Covid-19 'Bad for Gas Demand': Ratings Agency
Natural gas will be the hardest hit of all fuels as the Covid-19 pandemic hits energy demand over the next 20 years, according to ratings agency S&P Global Ratings (SPGR).
It is not a question of availability or price, but demand, it said in a September 25 report. "The problem with being a transition fuel is that when events such as the Covid-19 pandemic dent demand growth, the length and breadth of the transition are shortened. This situation manifests itself in ways that are unique to the circumstances of particular regions across the world."
Alternative investments in renewables, hydrogen, and storage are competing for the attention of capital. And environmental, social, and governance issues add another layer of complexity and will shrink the pool of available capital, SPGR said.
Gas will be to some extent squeezed out by lingering coal supply and growing renewables, but SPGR does not expect demand to peak over the next 10-20 years globally, owing to industrial demand rather than power generation. China, India, and the Middle East will account for 61% of growth over the next decade.

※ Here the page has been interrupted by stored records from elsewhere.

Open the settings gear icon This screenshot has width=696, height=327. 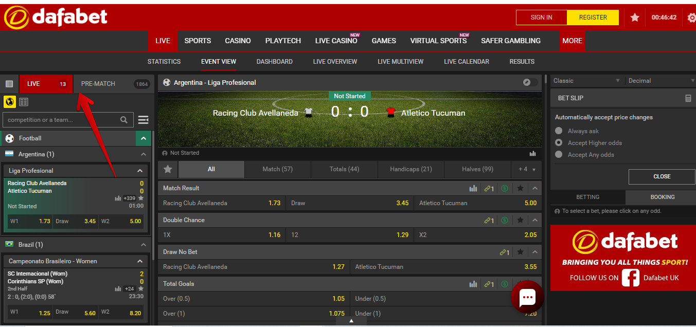tap(691, 17)
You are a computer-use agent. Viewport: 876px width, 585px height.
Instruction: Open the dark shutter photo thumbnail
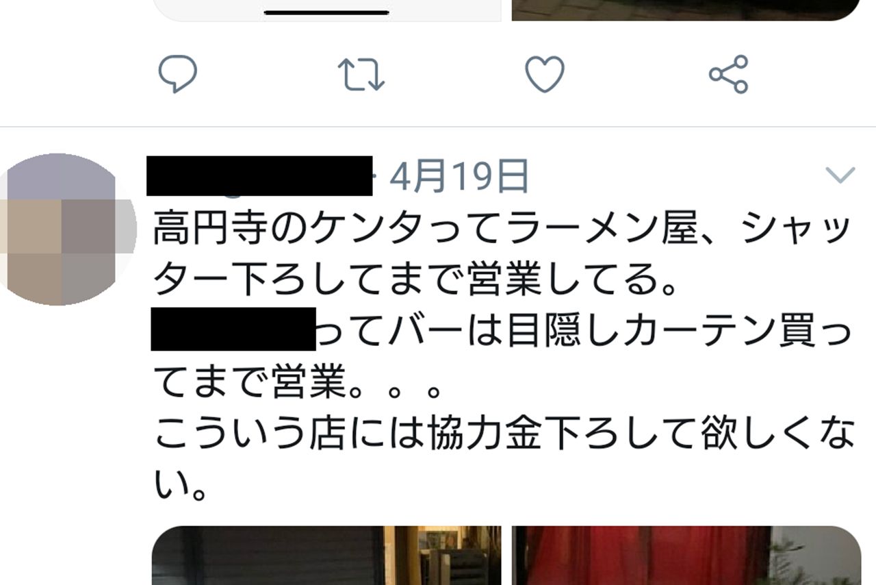point(326,556)
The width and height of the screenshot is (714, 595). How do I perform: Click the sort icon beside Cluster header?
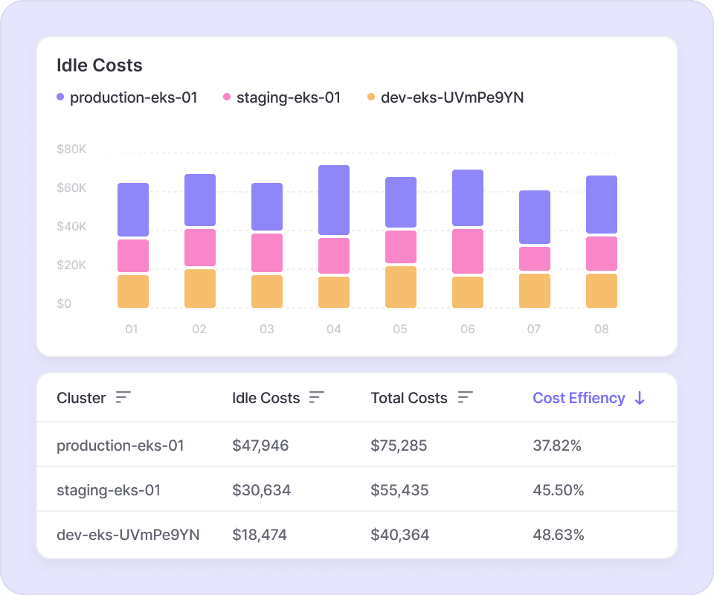point(123,398)
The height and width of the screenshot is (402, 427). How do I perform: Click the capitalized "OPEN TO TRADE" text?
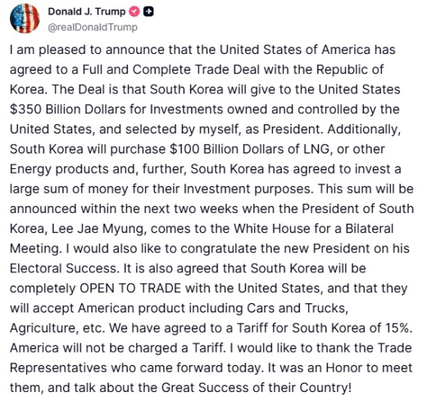pyautogui.click(x=130, y=289)
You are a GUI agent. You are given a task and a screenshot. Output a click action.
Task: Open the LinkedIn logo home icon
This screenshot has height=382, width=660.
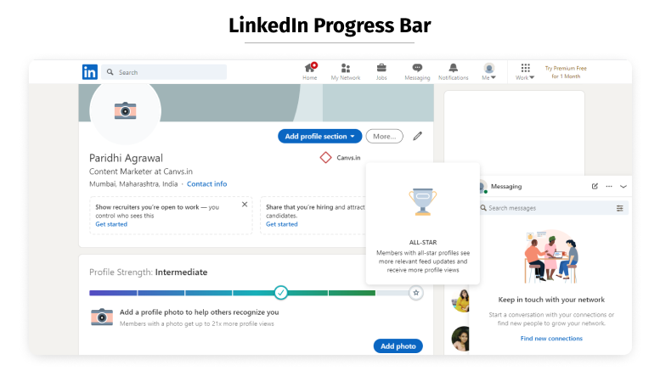(x=90, y=72)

Gas demand growth has however "probably peaked in the US power generation sector, as utilities' strategies shift to renewables and retail integration. Smaller US independent gas producers face the greatest credit impact, as the pandemic exacerbates preexisting pressure on their profitability, credit metrics, liquidity, and refinancing ability.
In Europe, the Green Deal is unlikely to support gas in the long term, even if gas remains an important part of the energy mix owing to the phase-out of coal and nuclear power, the agency continued. "Uncertainty about the future role of gas is beginning to weigh on gas utilities' regulatory returns," SPGR said.
And large gas producers in Europe are focusing increasingly on decarbonisation and green energy, or diversifying into growing markets in Asia, it said – the same day that French major Total announced a major investment in Spanish solar.